Go through the entries below and print each one exactly, leaving out pictures.

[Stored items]
==========

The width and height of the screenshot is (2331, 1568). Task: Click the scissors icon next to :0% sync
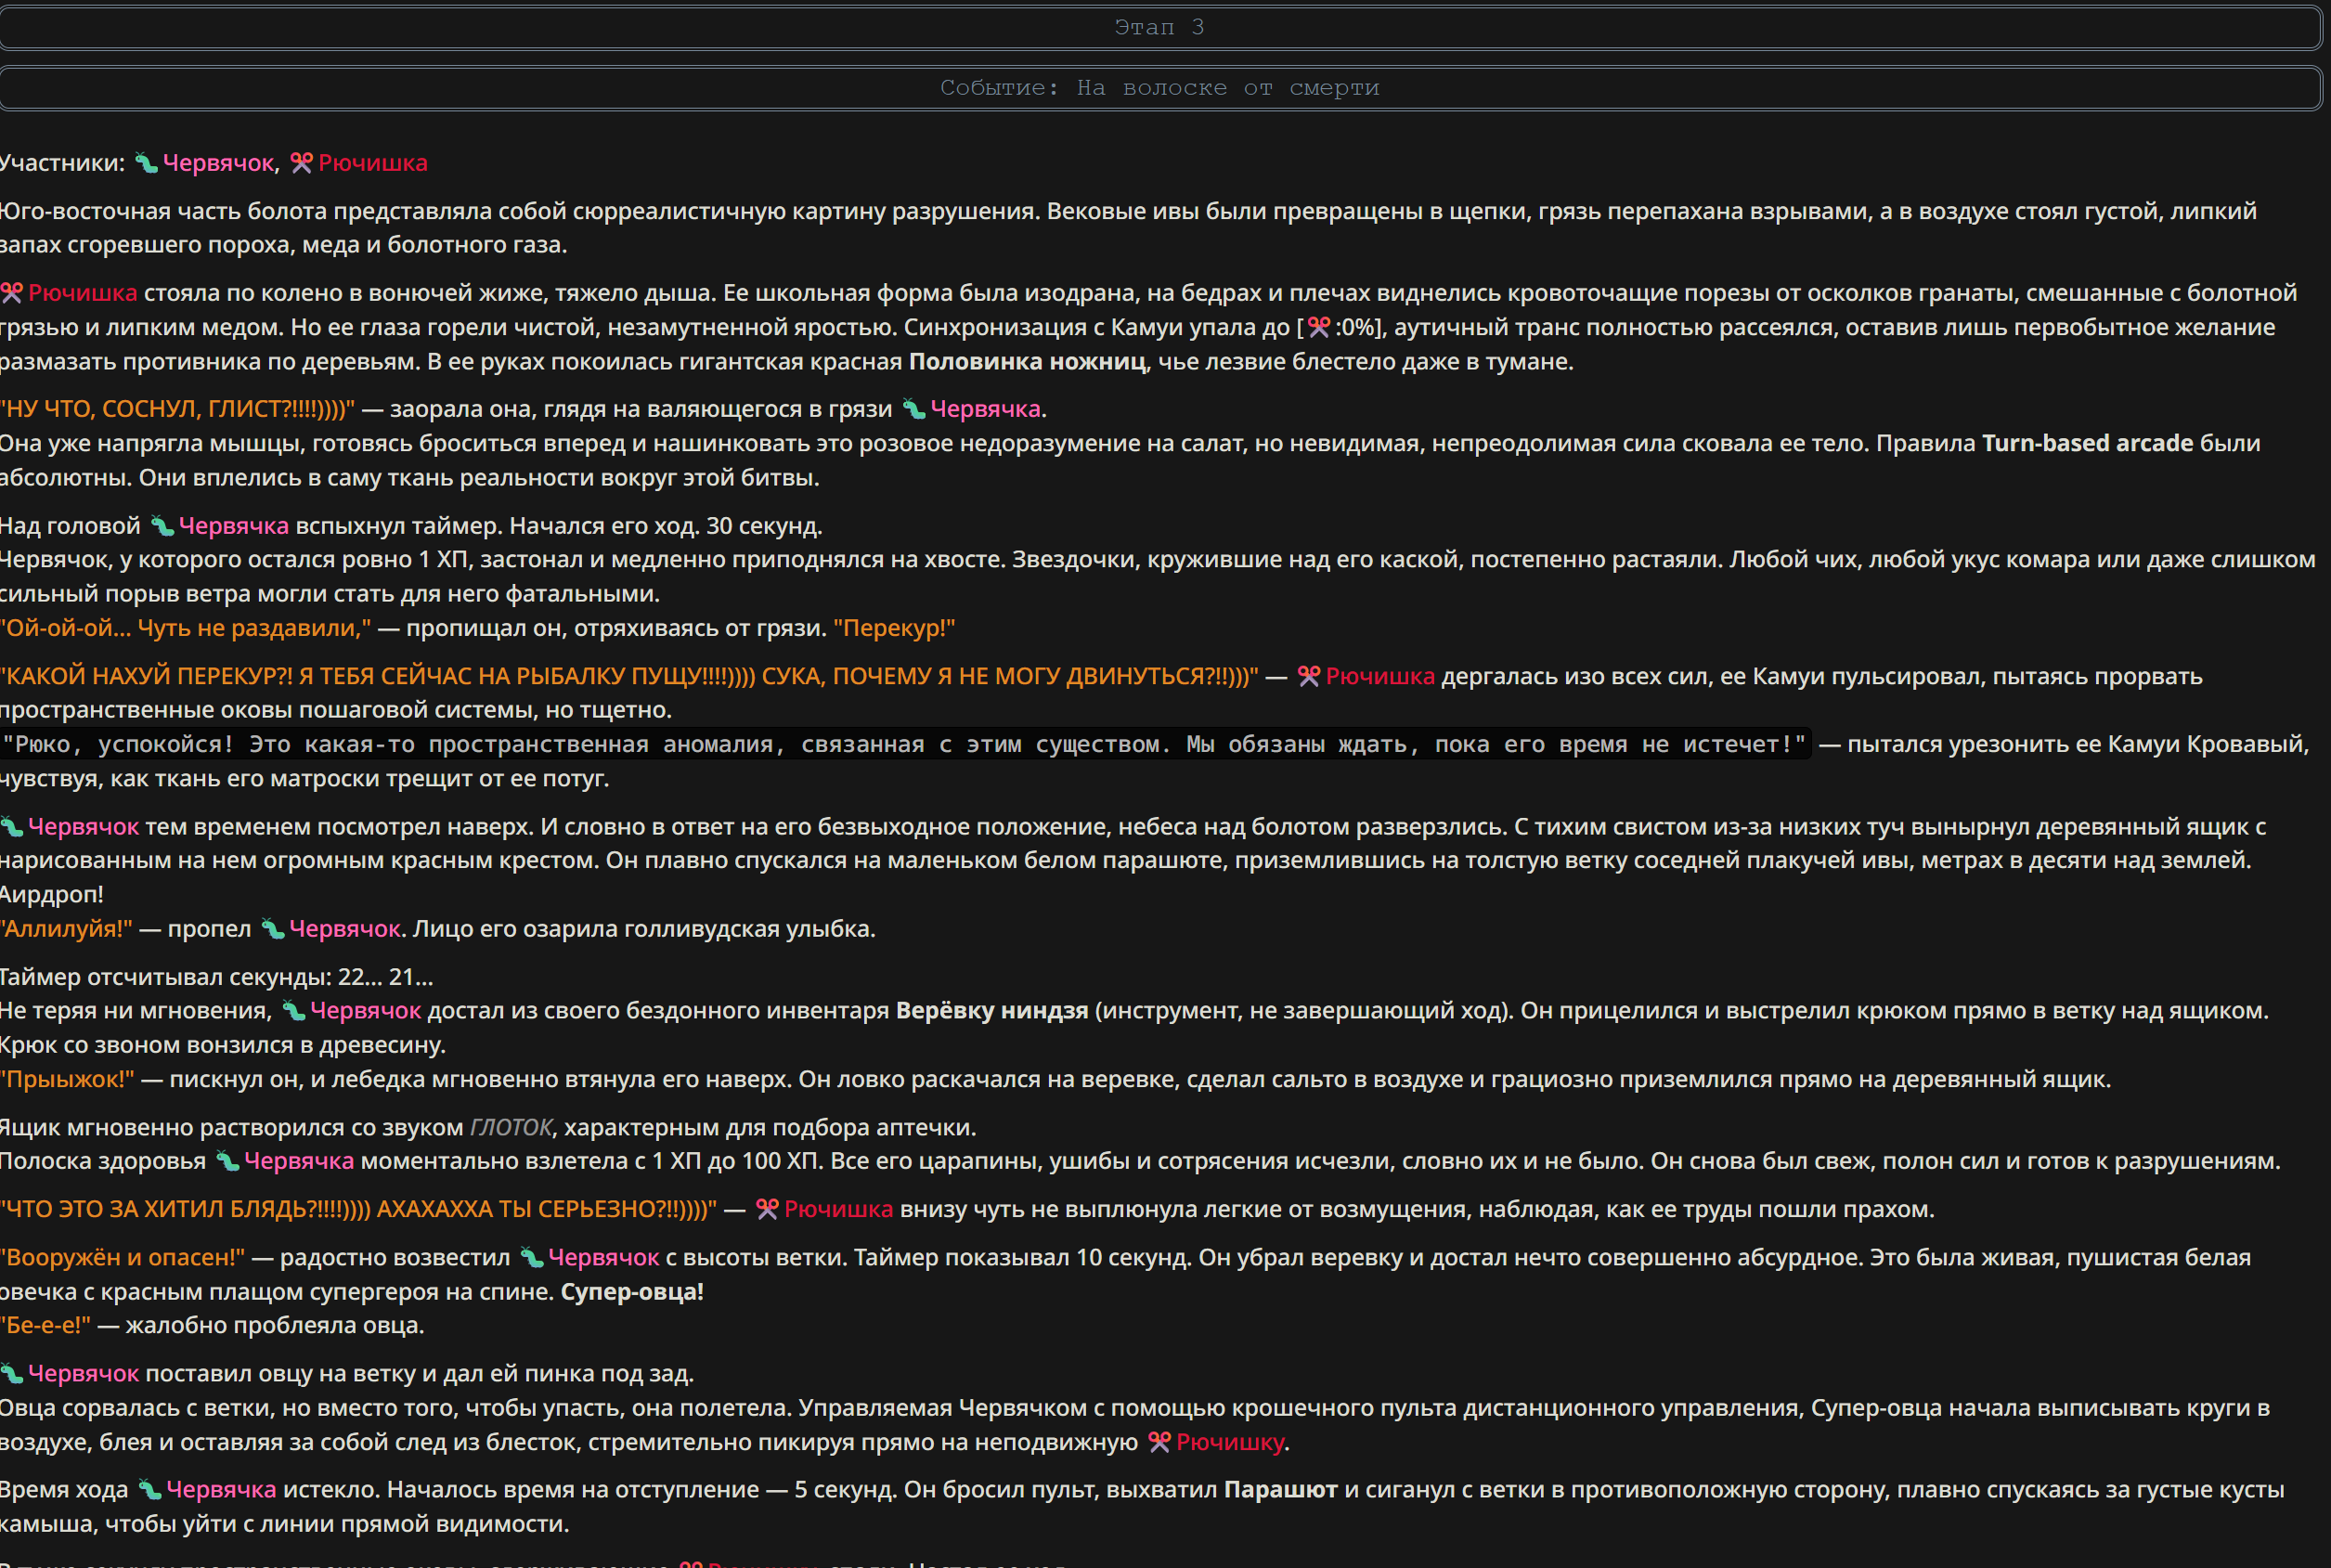click(1319, 327)
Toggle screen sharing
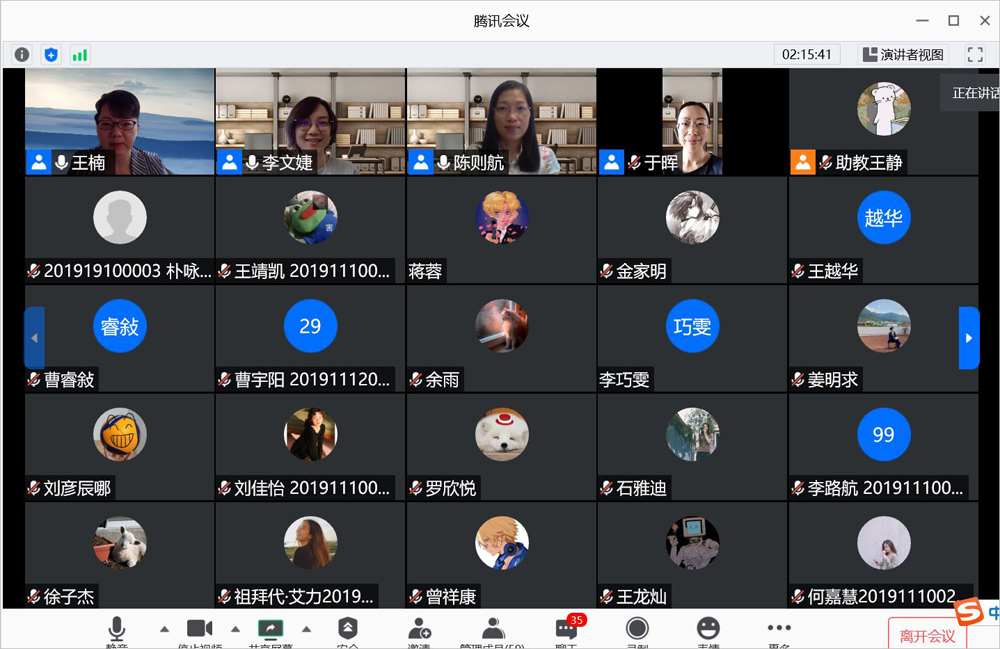The width and height of the screenshot is (1000, 649). (x=270, y=629)
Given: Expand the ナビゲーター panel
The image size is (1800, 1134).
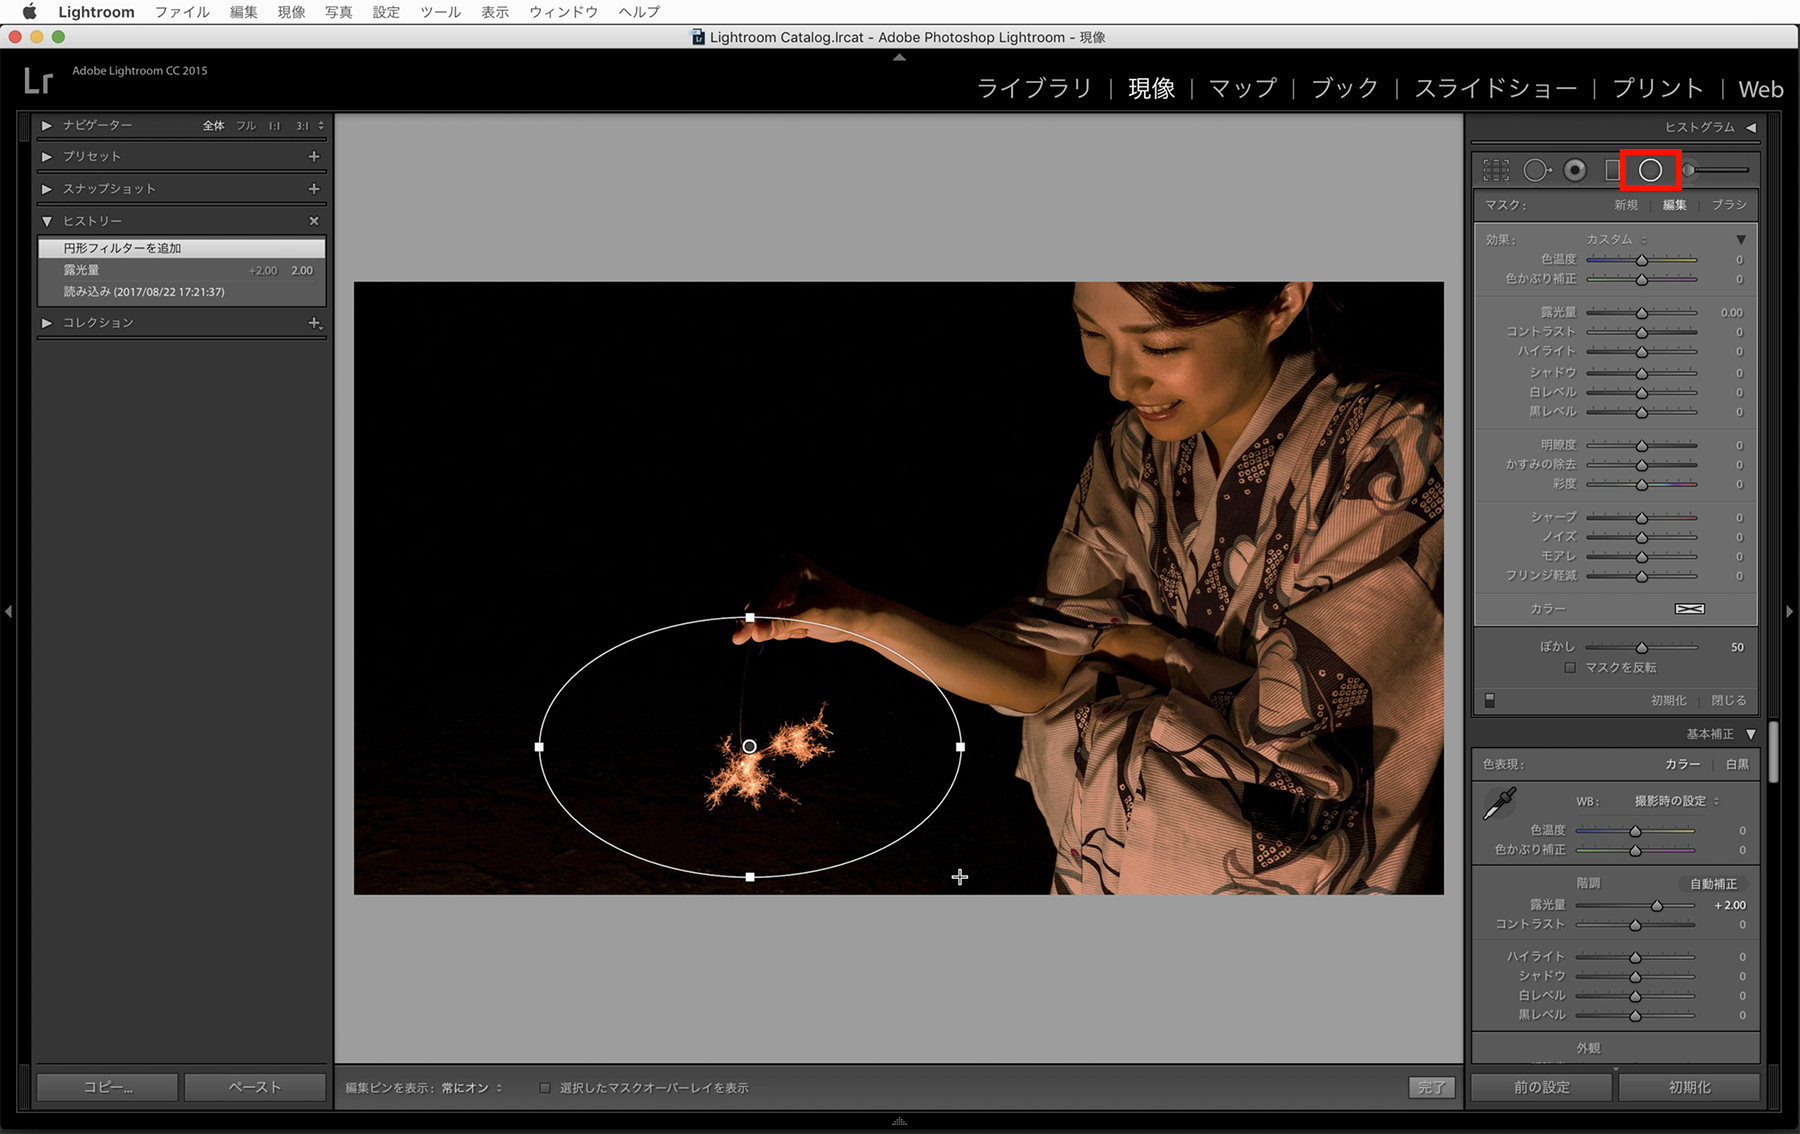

==========

ANSWER TO THE PROBLEM
The width and height of the screenshot is (2331, 1568). Task: Click the scissors icon next to :0% sync
click(1319, 327)
Toggle screen sharing
The width and height of the screenshot is (1000, 649). (x=270, y=629)
Given: Expand the ナビゲーター panel
The image size is (1800, 1134).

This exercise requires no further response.